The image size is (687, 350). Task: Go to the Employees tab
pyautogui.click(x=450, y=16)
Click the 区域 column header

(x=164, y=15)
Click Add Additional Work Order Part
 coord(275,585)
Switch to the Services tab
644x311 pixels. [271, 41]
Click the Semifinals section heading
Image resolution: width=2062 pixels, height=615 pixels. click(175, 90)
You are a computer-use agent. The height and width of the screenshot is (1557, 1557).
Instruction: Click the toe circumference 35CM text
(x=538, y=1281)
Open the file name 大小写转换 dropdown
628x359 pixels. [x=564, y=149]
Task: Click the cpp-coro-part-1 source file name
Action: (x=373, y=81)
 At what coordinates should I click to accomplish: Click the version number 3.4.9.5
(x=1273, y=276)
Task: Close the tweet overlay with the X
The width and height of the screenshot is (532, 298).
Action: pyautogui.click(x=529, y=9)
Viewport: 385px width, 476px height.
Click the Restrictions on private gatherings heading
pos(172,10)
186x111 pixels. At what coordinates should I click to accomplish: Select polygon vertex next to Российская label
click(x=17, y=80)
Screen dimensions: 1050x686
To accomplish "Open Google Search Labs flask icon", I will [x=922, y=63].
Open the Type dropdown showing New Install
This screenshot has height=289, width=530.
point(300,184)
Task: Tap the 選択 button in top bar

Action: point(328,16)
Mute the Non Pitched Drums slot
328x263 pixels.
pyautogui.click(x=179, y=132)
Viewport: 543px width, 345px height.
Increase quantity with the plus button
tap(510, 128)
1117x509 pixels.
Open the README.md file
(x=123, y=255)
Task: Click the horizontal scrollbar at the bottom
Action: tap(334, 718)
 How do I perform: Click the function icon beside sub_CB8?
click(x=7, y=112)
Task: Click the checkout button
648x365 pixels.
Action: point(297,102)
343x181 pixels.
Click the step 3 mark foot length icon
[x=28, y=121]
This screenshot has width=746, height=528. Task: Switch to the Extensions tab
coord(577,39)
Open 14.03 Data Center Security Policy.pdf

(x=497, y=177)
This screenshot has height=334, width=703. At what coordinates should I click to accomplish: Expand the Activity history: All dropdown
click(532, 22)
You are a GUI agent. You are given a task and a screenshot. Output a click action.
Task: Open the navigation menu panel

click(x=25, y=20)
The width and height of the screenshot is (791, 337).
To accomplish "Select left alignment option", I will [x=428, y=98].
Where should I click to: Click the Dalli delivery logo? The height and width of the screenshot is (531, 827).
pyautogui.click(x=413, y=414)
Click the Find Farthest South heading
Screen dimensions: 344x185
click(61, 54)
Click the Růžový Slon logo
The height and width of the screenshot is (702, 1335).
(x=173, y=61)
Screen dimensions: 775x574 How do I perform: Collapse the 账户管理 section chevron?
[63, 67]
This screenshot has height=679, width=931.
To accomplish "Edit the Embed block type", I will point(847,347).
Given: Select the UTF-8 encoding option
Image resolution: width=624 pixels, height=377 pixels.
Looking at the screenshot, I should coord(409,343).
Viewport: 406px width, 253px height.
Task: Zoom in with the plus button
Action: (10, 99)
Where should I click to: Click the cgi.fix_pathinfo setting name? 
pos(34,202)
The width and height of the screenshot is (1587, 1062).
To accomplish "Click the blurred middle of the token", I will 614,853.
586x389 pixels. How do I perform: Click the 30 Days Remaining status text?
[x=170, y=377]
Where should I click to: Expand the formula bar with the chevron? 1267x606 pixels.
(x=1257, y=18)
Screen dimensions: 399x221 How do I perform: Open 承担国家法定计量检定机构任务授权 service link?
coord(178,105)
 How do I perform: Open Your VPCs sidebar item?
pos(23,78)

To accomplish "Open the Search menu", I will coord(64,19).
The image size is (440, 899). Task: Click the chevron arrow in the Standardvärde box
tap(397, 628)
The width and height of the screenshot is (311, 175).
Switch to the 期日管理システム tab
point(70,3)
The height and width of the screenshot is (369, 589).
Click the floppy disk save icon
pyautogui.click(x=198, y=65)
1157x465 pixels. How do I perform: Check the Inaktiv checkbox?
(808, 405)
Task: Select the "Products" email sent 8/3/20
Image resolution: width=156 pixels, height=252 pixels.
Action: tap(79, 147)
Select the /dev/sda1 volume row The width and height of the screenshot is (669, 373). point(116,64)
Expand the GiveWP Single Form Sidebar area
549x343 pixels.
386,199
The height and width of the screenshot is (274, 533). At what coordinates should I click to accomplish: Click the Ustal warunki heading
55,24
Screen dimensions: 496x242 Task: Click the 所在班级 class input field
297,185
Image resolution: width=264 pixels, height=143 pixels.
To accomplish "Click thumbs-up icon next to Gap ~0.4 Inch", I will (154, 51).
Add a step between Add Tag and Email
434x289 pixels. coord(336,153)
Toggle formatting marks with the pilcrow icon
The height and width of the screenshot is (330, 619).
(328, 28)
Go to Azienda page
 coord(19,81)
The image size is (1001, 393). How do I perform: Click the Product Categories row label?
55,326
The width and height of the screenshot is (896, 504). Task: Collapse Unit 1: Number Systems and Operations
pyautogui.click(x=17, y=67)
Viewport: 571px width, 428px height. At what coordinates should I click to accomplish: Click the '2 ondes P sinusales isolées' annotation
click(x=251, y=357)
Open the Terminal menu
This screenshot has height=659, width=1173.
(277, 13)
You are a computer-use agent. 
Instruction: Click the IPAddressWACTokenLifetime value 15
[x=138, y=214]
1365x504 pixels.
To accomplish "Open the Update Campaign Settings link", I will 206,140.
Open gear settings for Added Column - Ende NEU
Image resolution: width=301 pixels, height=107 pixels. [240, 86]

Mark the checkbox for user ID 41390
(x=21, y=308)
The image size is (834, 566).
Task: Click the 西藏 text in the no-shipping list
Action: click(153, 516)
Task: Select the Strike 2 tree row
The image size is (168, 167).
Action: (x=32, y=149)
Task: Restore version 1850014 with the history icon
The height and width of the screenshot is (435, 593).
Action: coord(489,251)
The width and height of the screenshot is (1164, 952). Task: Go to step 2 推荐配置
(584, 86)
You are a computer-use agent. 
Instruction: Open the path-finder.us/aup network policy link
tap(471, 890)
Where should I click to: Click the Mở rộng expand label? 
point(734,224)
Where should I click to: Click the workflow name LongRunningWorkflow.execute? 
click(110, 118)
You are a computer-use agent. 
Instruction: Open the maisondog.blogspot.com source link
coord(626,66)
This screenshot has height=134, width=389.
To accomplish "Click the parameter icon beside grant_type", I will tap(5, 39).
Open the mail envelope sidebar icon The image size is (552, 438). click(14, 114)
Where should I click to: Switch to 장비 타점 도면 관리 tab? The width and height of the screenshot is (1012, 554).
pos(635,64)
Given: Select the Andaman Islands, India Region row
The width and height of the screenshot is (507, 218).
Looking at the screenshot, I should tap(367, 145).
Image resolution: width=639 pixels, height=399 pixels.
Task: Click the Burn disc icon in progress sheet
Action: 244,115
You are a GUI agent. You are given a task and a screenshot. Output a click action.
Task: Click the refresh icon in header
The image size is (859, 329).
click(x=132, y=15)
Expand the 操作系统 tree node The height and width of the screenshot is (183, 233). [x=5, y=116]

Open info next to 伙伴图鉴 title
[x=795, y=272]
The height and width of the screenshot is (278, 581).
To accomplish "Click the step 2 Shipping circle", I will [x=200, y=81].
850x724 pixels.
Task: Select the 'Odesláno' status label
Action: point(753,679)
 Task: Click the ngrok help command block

• _EXERCISE REQUIREMENTS_
Throughout the material above, report each line holding the word "Search".

• _PROBLEM SOLUTION_
To accomplish "Open Google Search Labs flask icon", I will [x=922, y=63].
To accomplish "Open the Search menu", I will coord(64,19).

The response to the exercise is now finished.